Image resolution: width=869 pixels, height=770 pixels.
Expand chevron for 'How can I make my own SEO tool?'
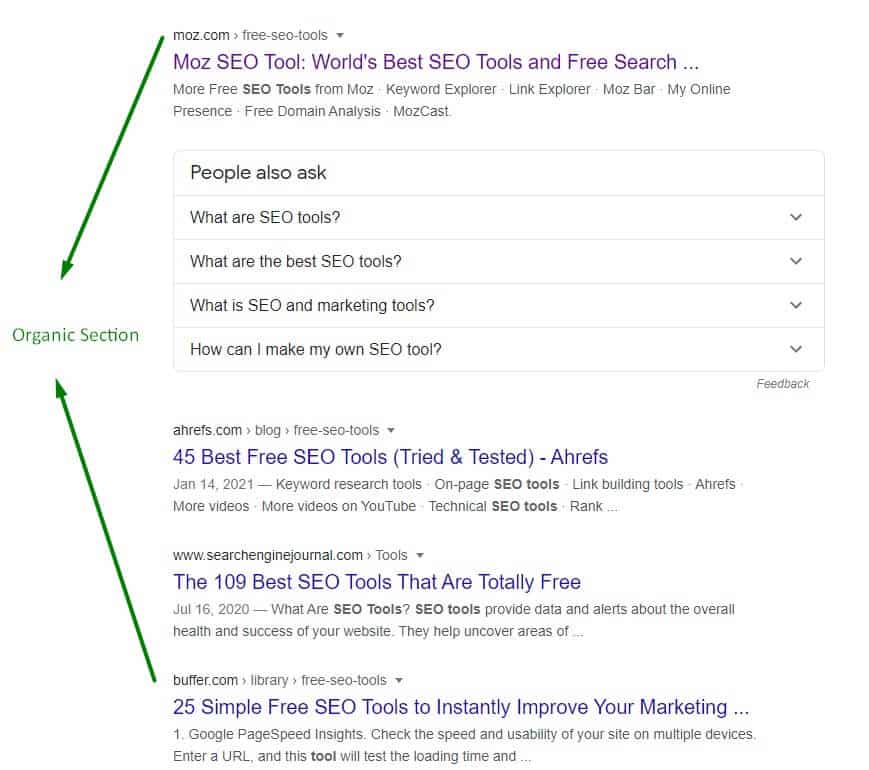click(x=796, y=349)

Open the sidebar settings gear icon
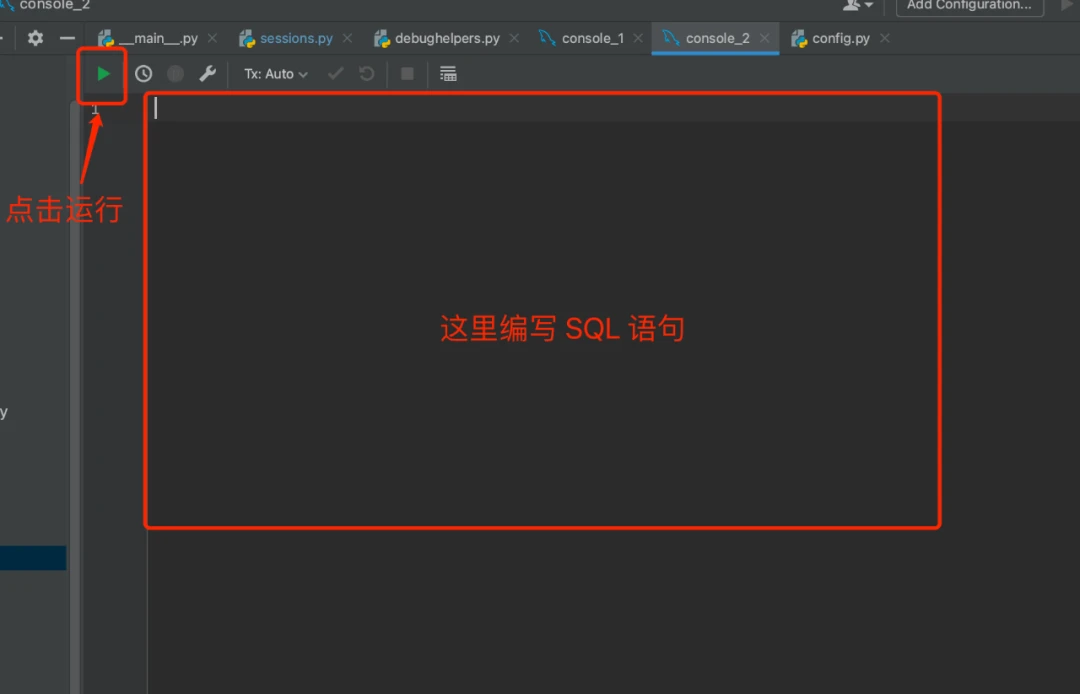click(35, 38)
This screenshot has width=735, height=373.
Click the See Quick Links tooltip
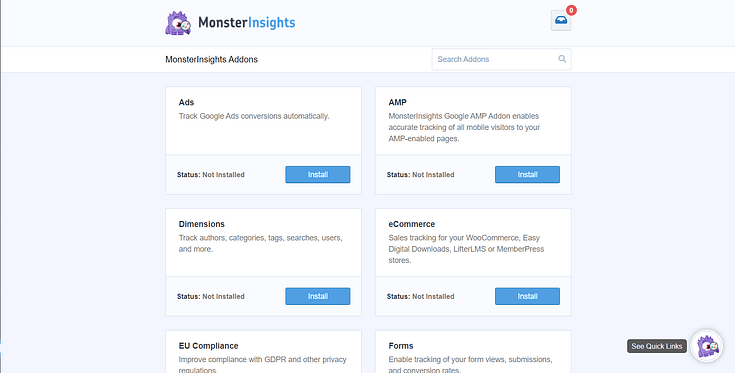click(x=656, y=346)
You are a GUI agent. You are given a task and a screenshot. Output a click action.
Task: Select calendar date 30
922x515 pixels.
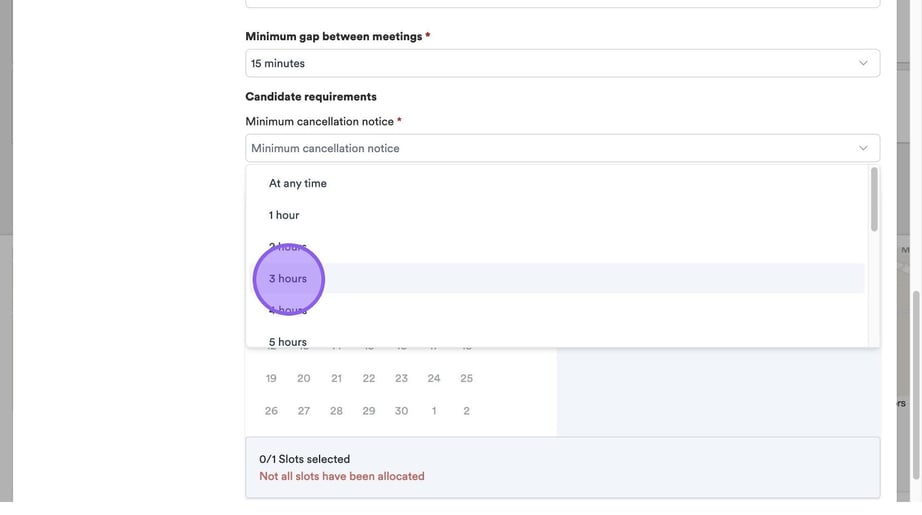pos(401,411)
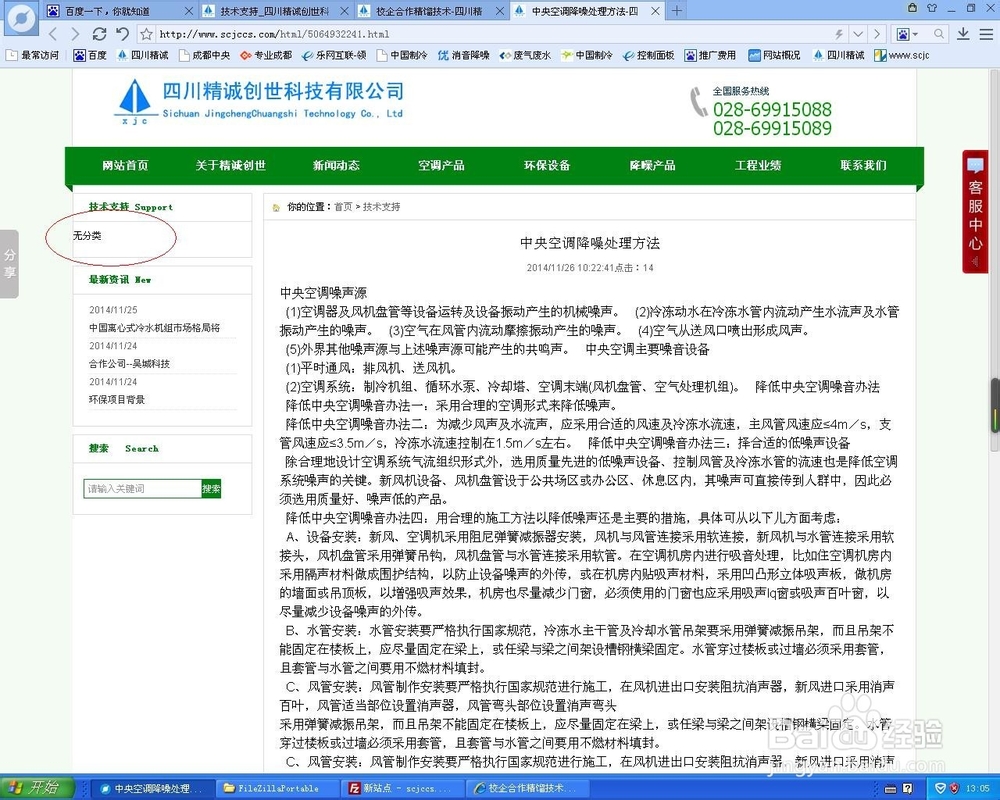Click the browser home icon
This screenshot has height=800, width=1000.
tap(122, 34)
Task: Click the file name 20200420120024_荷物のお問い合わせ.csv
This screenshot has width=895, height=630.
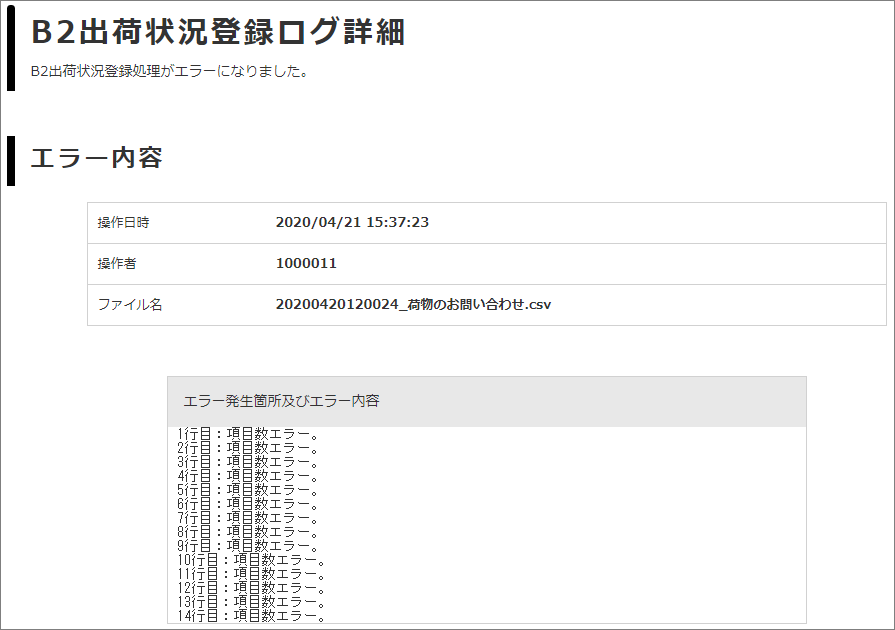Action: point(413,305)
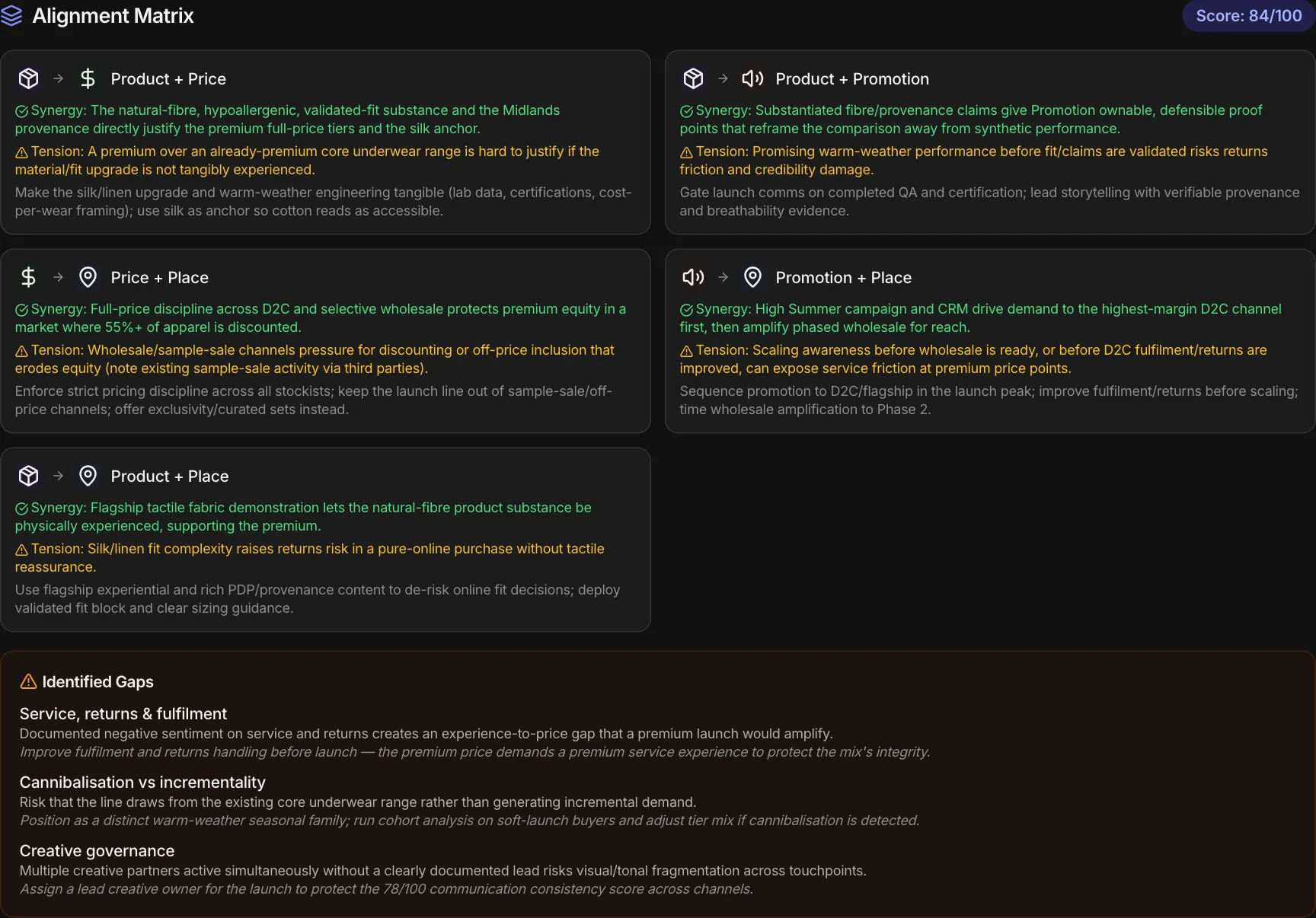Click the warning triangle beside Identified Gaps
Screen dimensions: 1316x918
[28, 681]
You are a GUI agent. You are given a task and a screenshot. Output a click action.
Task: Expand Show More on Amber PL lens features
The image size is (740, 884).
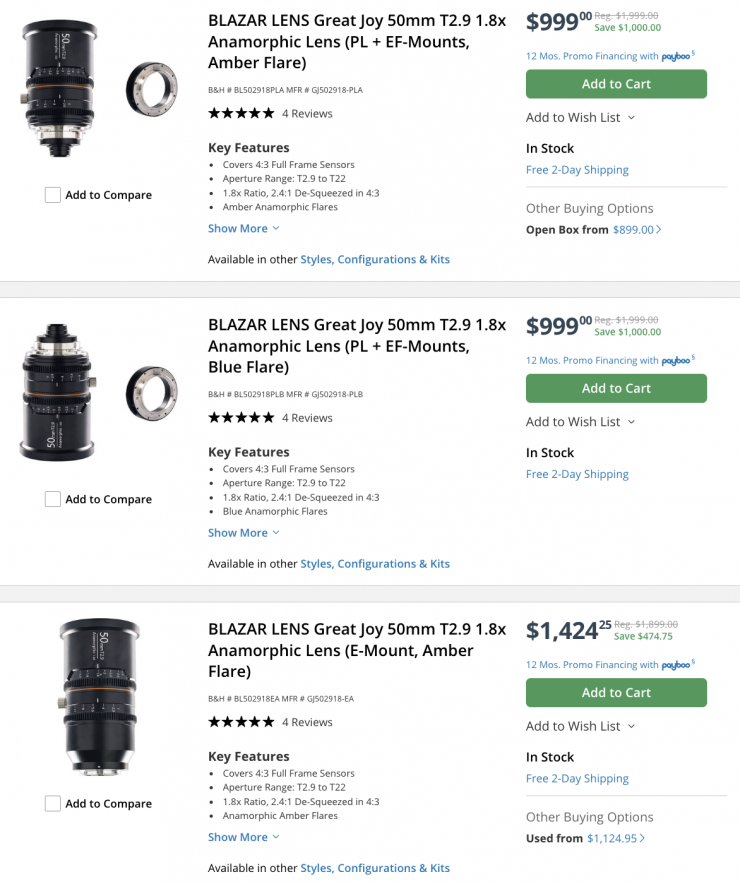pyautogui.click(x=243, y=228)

**SET TASK:** Reproduce every one of the entries above word for word, and omit the pictures.

**EXERCISE OUTPUT:**
Image resolution: width=869 pixels, height=770 pixels.
Expand chevron for 'How can I make my own SEO tool?'
click(x=796, y=349)

Open the sidebar settings gear icon
click(35, 38)
This screenshot has width=735, height=373.
Click the See Quick Links tooltip
click(x=656, y=346)
You are a GUI agent. You are given a task and a screenshot. Output a click action.
Task: Select calendar date 30
922x515 pixels.
pos(401,411)
Click the browser home icon
This screenshot has height=800, width=1000.
tap(122, 34)
Task: Click the file name 20200420120024_荷物のお問い合わせ.csv
This screenshot has width=895, height=630.
Action: point(413,305)
Click the warning triangle beside Identified Gaps
Screen dimensions: 1316x918
[28, 681]
You are a GUI agent. You are given a task and a screenshot. Output a click action.
Task: Expand Show More on Amber PL lens features
The image size is (740, 884).
pyautogui.click(x=243, y=228)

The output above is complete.